Malanga called on the school’s faculty Acts of Kindness Committee to choose the charitable organizations to be recipients of the weekly donation drives during the month, as well as to coordinate assemblies and other service activities, including an inspiring address from James Malloy of the Ronald McDonald House.
Whether collecting more than $2,000 for the Ronald McDonald House, more than 1,000 items for local food pantries, nearly 2,000 books for children in a Brooklyn school, or blankets, chew toys and pet food for two animal shelters, the “Month of Hope” was a charitable tour de force.
“This month of outreach has proven itself to be the bridge - built on example and on character education - that has carried our students across to not only the month of February, but also to an enthusiastic awareness of the world around us,” Malanga wrote in a message to parents at the conclusion of the “Month of Hope.”.
As part of a special service event, Wilson fifth graders also made 200 sandwiches with supplies purchased by the school’s Parent-Teacher Organization (PTO) and delivered to the St. Joseph Social Service Center in Elizabeth.

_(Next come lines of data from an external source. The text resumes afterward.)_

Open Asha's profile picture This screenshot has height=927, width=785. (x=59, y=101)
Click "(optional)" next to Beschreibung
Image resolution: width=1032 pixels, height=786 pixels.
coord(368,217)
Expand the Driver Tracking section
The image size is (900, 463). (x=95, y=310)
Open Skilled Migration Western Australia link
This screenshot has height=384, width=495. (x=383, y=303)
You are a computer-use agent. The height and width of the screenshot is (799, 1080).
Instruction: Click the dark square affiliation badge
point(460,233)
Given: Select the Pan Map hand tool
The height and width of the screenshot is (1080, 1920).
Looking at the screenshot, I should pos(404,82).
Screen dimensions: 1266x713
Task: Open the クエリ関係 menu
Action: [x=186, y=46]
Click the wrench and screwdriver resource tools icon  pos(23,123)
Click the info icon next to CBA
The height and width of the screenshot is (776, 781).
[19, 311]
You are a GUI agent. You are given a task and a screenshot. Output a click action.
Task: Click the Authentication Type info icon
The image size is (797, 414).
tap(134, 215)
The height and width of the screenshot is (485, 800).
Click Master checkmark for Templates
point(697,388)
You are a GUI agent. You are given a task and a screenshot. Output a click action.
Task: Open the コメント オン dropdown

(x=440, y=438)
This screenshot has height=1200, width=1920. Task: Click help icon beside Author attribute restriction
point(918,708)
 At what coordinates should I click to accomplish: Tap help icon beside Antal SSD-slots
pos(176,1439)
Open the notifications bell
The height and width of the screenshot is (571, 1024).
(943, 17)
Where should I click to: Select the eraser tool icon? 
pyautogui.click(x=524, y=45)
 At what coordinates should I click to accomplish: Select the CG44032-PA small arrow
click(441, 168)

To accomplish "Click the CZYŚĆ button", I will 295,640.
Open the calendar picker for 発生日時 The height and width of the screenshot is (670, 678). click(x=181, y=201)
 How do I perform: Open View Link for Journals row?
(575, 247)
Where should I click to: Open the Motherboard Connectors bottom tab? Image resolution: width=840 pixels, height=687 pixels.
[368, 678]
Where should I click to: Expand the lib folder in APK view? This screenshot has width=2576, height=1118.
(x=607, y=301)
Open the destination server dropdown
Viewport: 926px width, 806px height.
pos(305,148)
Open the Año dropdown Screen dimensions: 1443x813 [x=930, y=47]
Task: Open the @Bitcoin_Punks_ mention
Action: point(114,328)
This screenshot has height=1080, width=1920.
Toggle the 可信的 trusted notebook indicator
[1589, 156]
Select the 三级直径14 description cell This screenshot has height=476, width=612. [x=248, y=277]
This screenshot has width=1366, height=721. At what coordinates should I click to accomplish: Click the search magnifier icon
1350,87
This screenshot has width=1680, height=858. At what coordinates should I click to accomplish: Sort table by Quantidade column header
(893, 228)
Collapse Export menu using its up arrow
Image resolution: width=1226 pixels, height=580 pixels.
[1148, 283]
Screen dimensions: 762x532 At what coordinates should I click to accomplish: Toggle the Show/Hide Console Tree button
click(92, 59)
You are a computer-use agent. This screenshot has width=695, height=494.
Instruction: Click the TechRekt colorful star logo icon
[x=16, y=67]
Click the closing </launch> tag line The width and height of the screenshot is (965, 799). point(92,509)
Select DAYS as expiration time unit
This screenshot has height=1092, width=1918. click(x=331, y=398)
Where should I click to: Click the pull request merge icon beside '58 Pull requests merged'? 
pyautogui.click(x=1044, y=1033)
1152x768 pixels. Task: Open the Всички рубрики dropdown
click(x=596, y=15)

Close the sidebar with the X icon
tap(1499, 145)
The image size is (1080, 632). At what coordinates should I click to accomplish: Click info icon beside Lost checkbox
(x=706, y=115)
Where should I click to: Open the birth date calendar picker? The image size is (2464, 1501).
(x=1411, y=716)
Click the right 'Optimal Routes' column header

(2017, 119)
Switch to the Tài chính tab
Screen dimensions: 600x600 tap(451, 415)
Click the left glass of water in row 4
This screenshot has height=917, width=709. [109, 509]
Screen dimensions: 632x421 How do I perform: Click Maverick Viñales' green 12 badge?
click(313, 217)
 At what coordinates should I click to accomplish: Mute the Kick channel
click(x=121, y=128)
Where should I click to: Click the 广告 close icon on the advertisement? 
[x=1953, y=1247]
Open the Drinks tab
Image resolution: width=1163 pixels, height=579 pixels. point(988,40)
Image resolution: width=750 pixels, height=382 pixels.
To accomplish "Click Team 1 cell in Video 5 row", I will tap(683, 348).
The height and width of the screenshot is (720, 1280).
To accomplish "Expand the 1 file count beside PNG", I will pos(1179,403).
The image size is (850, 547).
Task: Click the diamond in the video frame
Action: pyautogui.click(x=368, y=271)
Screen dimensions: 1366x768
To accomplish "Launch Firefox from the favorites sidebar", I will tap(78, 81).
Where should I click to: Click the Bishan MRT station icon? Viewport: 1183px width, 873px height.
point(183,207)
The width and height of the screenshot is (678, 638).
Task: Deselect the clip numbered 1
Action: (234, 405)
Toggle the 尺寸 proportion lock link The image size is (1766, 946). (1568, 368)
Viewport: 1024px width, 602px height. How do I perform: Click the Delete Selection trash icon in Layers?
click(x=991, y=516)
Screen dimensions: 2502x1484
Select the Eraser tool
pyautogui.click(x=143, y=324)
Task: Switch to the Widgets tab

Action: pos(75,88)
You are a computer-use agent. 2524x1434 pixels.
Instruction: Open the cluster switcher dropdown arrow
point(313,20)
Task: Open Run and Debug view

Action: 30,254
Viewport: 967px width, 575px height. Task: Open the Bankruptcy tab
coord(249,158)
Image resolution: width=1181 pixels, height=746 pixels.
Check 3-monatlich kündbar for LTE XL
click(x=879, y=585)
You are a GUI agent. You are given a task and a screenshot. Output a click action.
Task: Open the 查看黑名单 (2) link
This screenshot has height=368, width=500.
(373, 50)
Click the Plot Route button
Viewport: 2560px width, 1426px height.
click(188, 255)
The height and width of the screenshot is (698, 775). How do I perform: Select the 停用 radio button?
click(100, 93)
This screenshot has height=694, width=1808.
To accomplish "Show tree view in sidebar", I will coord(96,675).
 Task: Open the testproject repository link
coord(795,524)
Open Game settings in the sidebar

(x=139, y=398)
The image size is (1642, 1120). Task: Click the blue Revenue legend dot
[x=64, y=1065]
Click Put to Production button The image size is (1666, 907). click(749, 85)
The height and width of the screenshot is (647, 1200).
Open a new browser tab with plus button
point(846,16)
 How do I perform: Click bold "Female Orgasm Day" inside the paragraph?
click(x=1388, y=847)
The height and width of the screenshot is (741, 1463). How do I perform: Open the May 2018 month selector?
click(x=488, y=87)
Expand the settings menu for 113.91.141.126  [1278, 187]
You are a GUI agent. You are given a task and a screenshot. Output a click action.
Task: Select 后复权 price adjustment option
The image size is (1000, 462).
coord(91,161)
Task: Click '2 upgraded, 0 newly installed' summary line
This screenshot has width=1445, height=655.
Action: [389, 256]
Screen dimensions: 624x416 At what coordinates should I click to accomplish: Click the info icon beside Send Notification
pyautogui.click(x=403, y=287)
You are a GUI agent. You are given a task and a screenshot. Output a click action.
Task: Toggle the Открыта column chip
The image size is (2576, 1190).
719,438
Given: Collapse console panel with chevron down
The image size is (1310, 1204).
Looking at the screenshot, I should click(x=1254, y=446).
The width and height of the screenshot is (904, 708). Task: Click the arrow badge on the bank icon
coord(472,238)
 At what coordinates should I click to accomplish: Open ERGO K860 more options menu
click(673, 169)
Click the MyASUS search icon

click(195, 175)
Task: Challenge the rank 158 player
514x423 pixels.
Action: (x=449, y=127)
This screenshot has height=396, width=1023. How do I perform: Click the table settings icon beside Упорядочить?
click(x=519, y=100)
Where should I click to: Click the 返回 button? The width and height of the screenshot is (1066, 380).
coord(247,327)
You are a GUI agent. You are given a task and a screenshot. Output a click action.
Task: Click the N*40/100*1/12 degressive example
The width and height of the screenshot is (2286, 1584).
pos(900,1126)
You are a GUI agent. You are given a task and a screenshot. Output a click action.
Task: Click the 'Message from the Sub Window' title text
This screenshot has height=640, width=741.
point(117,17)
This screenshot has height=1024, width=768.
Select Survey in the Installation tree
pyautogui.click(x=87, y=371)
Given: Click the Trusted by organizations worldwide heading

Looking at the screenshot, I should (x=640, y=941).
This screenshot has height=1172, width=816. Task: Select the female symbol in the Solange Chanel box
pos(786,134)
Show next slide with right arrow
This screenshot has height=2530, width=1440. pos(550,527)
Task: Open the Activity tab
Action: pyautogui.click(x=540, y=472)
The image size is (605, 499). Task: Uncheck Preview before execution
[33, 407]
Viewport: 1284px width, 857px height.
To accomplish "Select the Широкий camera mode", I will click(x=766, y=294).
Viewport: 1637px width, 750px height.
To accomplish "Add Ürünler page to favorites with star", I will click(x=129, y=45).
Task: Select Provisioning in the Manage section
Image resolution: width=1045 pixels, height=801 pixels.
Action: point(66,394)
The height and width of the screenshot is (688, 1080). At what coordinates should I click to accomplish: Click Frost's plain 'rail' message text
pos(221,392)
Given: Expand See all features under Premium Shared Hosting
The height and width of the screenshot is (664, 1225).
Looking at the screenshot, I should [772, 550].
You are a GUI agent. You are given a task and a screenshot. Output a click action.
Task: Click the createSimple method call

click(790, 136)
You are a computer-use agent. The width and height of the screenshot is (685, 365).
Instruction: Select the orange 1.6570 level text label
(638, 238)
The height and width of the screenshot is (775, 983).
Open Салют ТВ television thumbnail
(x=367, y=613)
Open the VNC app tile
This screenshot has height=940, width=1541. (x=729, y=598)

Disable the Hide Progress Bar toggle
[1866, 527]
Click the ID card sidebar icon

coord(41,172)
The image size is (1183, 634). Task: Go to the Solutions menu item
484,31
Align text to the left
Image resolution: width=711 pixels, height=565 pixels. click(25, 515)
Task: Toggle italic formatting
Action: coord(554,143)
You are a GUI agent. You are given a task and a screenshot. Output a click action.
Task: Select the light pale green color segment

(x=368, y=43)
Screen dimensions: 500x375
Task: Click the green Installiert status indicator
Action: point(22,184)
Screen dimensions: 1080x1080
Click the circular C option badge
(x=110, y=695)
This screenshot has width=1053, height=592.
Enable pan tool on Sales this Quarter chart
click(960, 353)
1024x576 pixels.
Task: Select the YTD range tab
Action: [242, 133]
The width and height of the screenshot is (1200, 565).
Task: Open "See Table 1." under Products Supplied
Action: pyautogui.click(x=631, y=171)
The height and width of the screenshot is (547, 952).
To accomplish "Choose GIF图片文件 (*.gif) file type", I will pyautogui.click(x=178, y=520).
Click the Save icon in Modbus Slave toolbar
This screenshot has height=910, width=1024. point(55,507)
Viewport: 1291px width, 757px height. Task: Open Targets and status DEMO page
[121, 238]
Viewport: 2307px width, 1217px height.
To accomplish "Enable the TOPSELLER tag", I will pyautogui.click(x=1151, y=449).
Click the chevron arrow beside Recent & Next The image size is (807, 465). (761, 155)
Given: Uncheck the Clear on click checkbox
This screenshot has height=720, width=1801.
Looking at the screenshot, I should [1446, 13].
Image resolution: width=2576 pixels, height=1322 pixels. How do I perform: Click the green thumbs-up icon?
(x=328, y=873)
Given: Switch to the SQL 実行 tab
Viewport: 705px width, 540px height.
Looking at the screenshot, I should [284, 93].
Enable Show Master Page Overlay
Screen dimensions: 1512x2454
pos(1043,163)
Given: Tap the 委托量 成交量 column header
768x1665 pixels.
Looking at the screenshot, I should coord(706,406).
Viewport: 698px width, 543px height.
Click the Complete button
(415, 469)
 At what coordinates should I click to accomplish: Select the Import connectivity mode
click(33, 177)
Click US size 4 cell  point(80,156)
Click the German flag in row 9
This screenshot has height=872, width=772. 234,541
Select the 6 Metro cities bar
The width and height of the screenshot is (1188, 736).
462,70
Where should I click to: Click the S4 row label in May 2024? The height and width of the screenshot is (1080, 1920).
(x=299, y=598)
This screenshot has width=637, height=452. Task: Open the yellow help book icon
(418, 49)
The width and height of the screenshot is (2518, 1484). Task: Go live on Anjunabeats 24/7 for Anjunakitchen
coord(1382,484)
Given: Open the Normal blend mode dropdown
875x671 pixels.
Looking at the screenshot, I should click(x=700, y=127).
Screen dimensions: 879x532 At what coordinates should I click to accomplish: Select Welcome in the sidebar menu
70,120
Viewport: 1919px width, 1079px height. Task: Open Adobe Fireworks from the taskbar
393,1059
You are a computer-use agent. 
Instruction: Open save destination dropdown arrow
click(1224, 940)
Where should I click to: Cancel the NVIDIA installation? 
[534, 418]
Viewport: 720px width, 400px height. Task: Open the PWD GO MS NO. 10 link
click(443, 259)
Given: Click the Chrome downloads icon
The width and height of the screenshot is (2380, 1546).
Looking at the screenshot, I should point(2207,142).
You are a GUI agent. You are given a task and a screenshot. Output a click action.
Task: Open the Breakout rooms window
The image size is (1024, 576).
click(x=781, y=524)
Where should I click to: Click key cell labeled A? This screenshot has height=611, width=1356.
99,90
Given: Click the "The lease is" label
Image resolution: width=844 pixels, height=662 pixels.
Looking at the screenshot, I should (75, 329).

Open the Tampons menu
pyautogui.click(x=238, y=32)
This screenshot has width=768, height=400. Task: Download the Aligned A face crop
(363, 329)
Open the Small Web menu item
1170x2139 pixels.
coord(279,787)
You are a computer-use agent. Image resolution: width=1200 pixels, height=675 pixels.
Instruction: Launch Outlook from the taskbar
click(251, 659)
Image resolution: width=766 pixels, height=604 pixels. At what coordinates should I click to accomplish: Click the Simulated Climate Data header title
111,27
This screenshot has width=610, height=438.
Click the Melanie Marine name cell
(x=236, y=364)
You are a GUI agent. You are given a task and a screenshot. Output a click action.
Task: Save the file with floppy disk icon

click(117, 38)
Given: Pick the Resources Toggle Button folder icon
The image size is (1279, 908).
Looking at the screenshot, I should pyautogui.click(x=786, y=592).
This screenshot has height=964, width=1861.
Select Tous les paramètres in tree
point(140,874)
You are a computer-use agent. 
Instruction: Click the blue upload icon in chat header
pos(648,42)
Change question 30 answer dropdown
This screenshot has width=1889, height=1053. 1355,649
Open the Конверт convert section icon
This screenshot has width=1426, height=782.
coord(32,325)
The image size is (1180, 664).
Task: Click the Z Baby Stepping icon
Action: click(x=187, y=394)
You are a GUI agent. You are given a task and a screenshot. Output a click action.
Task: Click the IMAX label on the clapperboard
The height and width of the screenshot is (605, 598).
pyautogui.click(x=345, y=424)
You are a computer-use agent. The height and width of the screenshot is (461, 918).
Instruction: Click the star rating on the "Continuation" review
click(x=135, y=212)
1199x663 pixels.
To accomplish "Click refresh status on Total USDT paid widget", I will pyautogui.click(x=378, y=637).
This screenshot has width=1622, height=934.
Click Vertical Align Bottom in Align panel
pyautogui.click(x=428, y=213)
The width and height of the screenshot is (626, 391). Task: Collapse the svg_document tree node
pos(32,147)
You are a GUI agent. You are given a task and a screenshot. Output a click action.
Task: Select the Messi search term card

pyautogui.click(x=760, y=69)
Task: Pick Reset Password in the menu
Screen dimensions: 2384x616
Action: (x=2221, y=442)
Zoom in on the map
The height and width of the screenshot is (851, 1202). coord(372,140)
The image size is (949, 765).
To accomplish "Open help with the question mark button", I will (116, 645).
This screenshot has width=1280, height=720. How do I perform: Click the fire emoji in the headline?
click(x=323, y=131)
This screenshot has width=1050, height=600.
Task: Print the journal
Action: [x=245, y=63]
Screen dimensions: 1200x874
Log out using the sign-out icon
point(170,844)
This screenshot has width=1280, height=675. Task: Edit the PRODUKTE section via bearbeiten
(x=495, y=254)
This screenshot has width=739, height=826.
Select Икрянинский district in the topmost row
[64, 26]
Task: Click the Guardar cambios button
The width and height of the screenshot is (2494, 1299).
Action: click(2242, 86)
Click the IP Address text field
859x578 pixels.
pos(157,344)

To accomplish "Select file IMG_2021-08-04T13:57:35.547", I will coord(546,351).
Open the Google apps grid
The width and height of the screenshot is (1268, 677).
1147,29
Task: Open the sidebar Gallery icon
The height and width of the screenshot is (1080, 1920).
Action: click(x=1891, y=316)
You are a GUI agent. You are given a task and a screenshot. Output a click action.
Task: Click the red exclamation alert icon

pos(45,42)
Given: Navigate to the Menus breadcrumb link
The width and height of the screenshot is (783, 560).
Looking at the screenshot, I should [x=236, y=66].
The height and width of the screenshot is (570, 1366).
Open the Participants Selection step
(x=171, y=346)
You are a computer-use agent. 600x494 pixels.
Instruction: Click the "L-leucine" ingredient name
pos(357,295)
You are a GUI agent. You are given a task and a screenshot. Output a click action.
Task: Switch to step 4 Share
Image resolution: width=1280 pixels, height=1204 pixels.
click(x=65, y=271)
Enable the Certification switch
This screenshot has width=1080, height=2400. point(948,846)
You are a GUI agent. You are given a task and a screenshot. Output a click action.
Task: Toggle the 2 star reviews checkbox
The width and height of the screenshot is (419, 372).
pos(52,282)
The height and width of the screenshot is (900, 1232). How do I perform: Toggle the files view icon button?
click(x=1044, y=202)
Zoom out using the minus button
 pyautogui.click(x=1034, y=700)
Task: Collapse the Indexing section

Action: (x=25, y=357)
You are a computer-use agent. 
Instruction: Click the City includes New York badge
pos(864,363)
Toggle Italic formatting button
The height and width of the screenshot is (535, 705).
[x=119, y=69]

“We made a big impact on people who may be less fortunate. I think we should be proud of ourselves,” says fifth grader Aidan O’Donnell. “It felt good to help people in need and the animals who need homes.”
Malanga says the school also recognized more than 40 students nominated by their teachers as “Ambassadors of Kindness” for going “above and beyond” in their actions.
The “Month of Hope” created “such a climate for giving to those who are less fortunate,” says Malanga. The students understood that “it’s not all about receiving,” he adds. “In all my years, I’ve never seen such a commitment to something. There was this sense throughout the building of ‘what are we going to do this week?’”
“The ‘Month of Hope’ gives students another reinforcement to always be kind and to think of other people,” says art teacher Marylee Massenzio. “In a world where you can be anything, be kind.”
“I liked being involved in this. It was a really good program,” adds fifth grader Christopher Quinn. “I think we should do it again.”
School nurse and Acts of Kindness committee member Mary Beth Finn commends Wilson’s staff for taking part as well. The school plans for students and staff to celebrate the “Month of Hope” next January.
“The parent community is so supportive. Our PTO was very involved,” Malanga says. “It’s a school and home project, working for the good of all.”
At 9 a.m. on January 31, the hallways and classrooms filled with joyous sound as each student and staff member rang a simple bell for one minute.
Says Malanga: “It was a nice end to our “Month of Hope.”